** Opening Dataset content block **

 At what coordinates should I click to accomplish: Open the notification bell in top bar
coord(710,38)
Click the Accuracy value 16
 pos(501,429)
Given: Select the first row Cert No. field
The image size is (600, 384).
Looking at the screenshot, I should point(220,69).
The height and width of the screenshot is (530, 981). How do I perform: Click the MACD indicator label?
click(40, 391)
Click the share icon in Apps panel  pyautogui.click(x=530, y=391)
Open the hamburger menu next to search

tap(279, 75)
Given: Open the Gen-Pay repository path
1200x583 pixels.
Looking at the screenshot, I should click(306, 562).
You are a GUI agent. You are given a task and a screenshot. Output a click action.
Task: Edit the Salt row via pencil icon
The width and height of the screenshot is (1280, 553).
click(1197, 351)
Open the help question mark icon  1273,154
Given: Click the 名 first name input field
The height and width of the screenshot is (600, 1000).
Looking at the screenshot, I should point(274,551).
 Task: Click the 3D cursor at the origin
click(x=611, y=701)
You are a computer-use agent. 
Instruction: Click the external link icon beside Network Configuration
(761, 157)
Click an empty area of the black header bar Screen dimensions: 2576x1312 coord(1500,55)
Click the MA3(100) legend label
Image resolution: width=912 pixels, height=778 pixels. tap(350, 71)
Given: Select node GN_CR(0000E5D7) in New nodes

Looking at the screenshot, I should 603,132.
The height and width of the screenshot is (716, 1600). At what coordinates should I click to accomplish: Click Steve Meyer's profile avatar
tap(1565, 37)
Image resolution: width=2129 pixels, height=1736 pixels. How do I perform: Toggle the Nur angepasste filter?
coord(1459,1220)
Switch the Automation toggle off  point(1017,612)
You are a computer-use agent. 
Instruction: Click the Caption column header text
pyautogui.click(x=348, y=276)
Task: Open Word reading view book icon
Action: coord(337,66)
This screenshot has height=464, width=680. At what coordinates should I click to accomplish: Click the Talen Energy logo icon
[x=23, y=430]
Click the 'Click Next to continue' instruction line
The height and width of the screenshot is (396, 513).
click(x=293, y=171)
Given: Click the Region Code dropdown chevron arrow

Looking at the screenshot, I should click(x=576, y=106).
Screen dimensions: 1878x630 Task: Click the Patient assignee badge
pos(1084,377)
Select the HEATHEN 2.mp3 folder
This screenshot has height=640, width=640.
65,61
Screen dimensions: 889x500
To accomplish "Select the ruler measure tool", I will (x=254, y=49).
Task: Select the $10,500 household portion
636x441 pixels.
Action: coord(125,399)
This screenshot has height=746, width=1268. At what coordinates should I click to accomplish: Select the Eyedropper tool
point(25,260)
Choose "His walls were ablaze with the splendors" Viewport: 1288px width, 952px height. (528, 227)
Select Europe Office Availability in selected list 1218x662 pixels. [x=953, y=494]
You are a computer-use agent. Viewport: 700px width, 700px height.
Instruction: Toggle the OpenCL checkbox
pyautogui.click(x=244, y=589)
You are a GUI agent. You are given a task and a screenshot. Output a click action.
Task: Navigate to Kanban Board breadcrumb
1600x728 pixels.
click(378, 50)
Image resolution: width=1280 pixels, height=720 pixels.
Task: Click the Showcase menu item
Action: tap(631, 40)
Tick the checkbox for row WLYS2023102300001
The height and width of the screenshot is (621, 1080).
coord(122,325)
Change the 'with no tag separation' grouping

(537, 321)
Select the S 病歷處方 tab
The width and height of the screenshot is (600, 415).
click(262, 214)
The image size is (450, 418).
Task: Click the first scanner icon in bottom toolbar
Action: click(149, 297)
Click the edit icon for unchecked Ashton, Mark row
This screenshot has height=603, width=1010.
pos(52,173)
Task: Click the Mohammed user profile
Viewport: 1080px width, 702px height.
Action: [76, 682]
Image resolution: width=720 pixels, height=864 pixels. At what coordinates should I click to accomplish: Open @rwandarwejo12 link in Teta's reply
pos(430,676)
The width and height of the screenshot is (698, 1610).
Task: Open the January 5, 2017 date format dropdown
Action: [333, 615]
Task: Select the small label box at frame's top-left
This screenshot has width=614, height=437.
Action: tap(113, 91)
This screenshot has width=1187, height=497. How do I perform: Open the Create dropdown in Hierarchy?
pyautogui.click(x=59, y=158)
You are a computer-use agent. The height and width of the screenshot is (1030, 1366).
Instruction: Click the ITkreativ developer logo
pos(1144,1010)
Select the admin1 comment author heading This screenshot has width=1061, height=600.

** Closing Dataset content block **

Take the lines above and retype all of them exactly.

 At what coordinates should I click to accomplish: Open the notification bell in top bar
coord(710,38)
Click the Accuracy value 16
 pos(501,429)
Given: Select the first row Cert No. field
The image size is (600, 384).
Looking at the screenshot, I should point(220,69).
The height and width of the screenshot is (530, 981). How do I perform: Click the MACD indicator label?
click(40, 391)
Click the share icon in Apps panel  pyautogui.click(x=530, y=391)
Open the hamburger menu next to search

tap(279, 75)
Given: Open the Gen-Pay repository path
1200x583 pixels.
Looking at the screenshot, I should click(306, 562).
You are a GUI agent. You are given a task and a screenshot. Output a click action.
Task: Edit the Salt row via pencil icon
The width and height of the screenshot is (1280, 553).
click(1197, 351)
Open the help question mark icon  1273,154
Given: Click the 名 first name input field
The height and width of the screenshot is (600, 1000).
Looking at the screenshot, I should point(274,551).
 Task: Click the 3D cursor at the origin
click(x=611, y=701)
You are a computer-use agent. 
Instruction: Click the external link icon beside Network Configuration
(761, 157)
Click an empty area of the black header bar Screen dimensions: 2576x1312 coord(1500,55)
Click the MA3(100) legend label
Image resolution: width=912 pixels, height=778 pixels. tap(350, 71)
Given: Select node GN_CR(0000E5D7) in New nodes

Looking at the screenshot, I should 603,132.
The height and width of the screenshot is (716, 1600). At what coordinates should I click to accomplish: Click Steve Meyer's profile avatar
tap(1565, 37)
Image resolution: width=2129 pixels, height=1736 pixels. How do I perform: Toggle the Nur angepasste filter?
coord(1459,1220)
Switch the Automation toggle off  point(1017,612)
You are a computer-use agent. 
Instruction: Click the Caption column header text
pyautogui.click(x=348, y=276)
Task: Open Word reading view book icon
Action: coord(337,66)
This screenshot has height=464, width=680. At what coordinates should I click to accomplish: Click the Talen Energy logo icon
[x=23, y=430]
Click the 'Click Next to continue' instruction line
The height and width of the screenshot is (396, 513).
click(x=293, y=171)
Given: Click the Region Code dropdown chevron arrow

Looking at the screenshot, I should click(x=576, y=106).
Screen dimensions: 1878x630 Task: Click the Patient assignee badge
pos(1084,377)
Select the HEATHEN 2.mp3 folder
This screenshot has height=640, width=640.
65,61
Screen dimensions: 889x500
To accomplish "Select the ruler measure tool", I will (x=254, y=49).
Task: Select the $10,500 household portion
636x441 pixels.
Action: coord(125,399)
This screenshot has height=746, width=1268. At what coordinates should I click to accomplish: Select the Eyedropper tool
point(25,260)
Choose "His walls were ablaze with the splendors" Viewport: 1288px width, 952px height. (528, 227)
Select Europe Office Availability in selected list 1218x662 pixels. [x=953, y=494]
You are a computer-use agent. Viewport: 700px width, 700px height.
Instruction: Toggle the OpenCL checkbox
pyautogui.click(x=244, y=589)
You are a GUI agent. You are given a task and a screenshot. Output a click action.
Task: Navigate to Kanban Board breadcrumb
1600x728 pixels.
click(378, 50)
Image resolution: width=1280 pixels, height=720 pixels.
Task: Click the Showcase menu item
Action: tap(631, 40)
Tick the checkbox for row WLYS2023102300001
The height and width of the screenshot is (621, 1080).
coord(122,325)
Change the 'with no tag separation' grouping

(537, 321)
Select the S 病歷處方 tab
The width and height of the screenshot is (600, 415).
click(262, 214)
The image size is (450, 418).
Task: Click the first scanner icon in bottom toolbar
Action: click(149, 297)
Click the edit icon for unchecked Ashton, Mark row
This screenshot has height=603, width=1010.
pos(52,173)
Task: Click the Mohammed user profile
Viewport: 1080px width, 702px height.
Action: [76, 682]
Image resolution: width=720 pixels, height=864 pixels. At what coordinates should I click to accomplish: Open @rwandarwejo12 link in Teta's reply
pos(430,676)
The width and height of the screenshot is (698, 1610).
Task: Open the January 5, 2017 date format dropdown
Action: [333, 615]
Task: Select the small label box at frame's top-left
This screenshot has width=614, height=437.
Action: tap(113, 91)
This screenshot has width=1187, height=497. How do I perform: Open the Create dropdown in Hierarchy?
pyautogui.click(x=59, y=158)
You are a computer-use agent. The height and width of the screenshot is (1030, 1366).
Instruction: Click the ITkreativ developer logo
pos(1144,1010)
Select the admin1 comment author heading This screenshot has width=1061, height=600.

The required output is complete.